The trick is therefore to receive more than you pay out while being honest and open about what you are doing. This requires redistribution: some people get more than they put in, others less. Those who enter the scheme must believe they are likely to be in the category who will receive more, rather than in the category who will receive less. This cannot, in aggregate, be true. But the objective is to rely on self deception by the participants, rather than overt deception by the promoters.
Virtually all schemes that have been devised fall into one of three categories – redistribution to the early, redistribution to the lucky, redistribution to the skilful. These correspond to chain letters, lotteries, and games. In each case, thoughtful players may understand that taken as a whole they will lose, but can still believe they will not be among the people who do.
Chain letters depend on an ever expanding circle of participants. Dodgy banks, from the first days of money lending to BCCI in our own times, have always used this principle. You pay withdrawals and generous interest from the savings of new depositors.

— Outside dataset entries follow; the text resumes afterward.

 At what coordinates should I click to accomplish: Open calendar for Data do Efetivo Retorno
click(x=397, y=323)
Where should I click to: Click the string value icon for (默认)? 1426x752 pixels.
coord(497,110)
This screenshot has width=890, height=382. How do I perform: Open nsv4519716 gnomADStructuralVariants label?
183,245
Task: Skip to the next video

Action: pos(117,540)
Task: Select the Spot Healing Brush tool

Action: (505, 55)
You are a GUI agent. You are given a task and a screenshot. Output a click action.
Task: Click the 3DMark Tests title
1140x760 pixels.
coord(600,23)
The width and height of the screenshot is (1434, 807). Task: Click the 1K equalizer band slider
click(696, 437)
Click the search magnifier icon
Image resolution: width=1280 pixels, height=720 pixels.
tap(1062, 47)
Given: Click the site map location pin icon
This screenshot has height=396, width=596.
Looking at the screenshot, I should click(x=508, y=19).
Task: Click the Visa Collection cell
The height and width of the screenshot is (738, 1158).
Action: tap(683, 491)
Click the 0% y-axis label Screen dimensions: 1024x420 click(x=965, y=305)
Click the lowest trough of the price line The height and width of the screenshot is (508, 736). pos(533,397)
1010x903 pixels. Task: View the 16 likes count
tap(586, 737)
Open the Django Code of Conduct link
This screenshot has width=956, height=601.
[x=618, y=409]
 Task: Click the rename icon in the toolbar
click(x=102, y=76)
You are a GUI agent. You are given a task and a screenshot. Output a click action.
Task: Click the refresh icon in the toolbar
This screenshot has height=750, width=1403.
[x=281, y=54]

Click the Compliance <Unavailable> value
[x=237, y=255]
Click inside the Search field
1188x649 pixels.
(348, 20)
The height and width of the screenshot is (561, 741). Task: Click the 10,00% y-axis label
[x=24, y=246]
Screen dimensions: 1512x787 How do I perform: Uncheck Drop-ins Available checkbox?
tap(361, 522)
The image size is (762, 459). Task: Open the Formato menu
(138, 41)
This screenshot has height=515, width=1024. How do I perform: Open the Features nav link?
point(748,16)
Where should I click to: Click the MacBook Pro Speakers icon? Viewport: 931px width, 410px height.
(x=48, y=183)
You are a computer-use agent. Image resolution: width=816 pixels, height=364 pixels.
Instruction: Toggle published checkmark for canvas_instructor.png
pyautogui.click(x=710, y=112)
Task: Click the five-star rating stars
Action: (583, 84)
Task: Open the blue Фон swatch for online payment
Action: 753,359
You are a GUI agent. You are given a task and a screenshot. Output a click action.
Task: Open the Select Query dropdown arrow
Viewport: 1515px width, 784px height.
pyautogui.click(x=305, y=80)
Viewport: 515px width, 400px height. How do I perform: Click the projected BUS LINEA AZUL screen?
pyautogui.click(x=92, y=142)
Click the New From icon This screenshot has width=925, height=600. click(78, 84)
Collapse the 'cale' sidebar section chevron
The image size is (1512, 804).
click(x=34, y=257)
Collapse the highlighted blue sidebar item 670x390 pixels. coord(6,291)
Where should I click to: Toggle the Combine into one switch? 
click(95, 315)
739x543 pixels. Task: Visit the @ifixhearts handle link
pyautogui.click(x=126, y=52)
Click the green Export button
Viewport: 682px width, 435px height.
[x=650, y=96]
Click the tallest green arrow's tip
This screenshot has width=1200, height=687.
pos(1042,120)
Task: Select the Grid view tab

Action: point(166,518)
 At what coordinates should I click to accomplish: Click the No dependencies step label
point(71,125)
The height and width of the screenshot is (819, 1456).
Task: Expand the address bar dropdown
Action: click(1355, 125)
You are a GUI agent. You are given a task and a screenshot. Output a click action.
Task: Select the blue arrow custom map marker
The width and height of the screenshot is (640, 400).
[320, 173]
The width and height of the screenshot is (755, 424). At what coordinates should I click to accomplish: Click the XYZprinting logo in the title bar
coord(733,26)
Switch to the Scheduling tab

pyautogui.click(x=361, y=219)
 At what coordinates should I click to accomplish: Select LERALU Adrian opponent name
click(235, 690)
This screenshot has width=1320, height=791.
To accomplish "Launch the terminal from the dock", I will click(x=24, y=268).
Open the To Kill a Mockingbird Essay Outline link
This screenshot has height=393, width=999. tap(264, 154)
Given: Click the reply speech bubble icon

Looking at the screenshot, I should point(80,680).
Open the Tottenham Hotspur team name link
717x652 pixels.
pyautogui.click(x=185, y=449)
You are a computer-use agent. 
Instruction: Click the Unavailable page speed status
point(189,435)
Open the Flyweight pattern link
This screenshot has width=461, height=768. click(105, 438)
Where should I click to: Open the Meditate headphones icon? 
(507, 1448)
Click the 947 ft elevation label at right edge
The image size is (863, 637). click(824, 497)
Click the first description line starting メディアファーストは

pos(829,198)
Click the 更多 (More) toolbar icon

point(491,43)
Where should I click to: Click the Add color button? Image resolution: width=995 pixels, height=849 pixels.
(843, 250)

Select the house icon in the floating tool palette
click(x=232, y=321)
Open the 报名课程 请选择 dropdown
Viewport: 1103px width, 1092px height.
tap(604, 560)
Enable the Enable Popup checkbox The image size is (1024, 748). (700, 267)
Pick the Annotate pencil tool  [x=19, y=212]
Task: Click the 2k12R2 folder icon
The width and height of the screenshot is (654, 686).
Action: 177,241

These activities are illegal because they promise generous interest. The safer route is simply to create the expectation of high return from the evidence of the success of those who joined the scheme early. Financial chain letters are now generally known as Ponzi schemes (after Charles Ponzi, who developed a celebrated example in the US in the 1920s) or pyramid selling (after a group of companies who filled the garages of their victims with unwanted detergent in the 1970s).
As Robert Shiller notes in his recent guide to financial speculation, most Ponzi schemes offer some feeble explanation of how they generate their high return. Mr Ponzi claimed that large profits could be earned from international arbitrage in postal reply coupons. Pyramid sales people were assured that direct distribution was a means of undermining the excessive profits of soap powder manufacturers. Albanians, whose economy was brought to collapse by an explosion of Ponzi schemes, were told that the transition to capitalism would allow the widespread and effortless accumulation of riches. There are people who believe the same thing today about the internet.
Because Ponzi schemes inevitably end in collapse, governments are anxious to outlaw them. Their counter measures usually rest on tackling the deception in the explanation. When a company called Titan Business Systems entered Britain with an entirely clean Ponzi scheme – they did not pretend that there was any source of revenue other than an ever increasing number of new participants – it showed that no deception is needed to induce gullible people to take part. The very openness of the scam caused the Department of Trade and Industry difficulty in shutting it down.
Chain letters are possible because players can easily persuade themselves that they are early. It is almost as easy to persuade yourself that you are skilful. When people are asked to compare themselves to the norm – as drivers, lovers or executives of large corporations – less than half the population rate themselves below average. Some of the optimists are found in betting shops, studying form. Some of them are in casinos, believing – against reason and experience – that they can predict the movement of a roulette wheel.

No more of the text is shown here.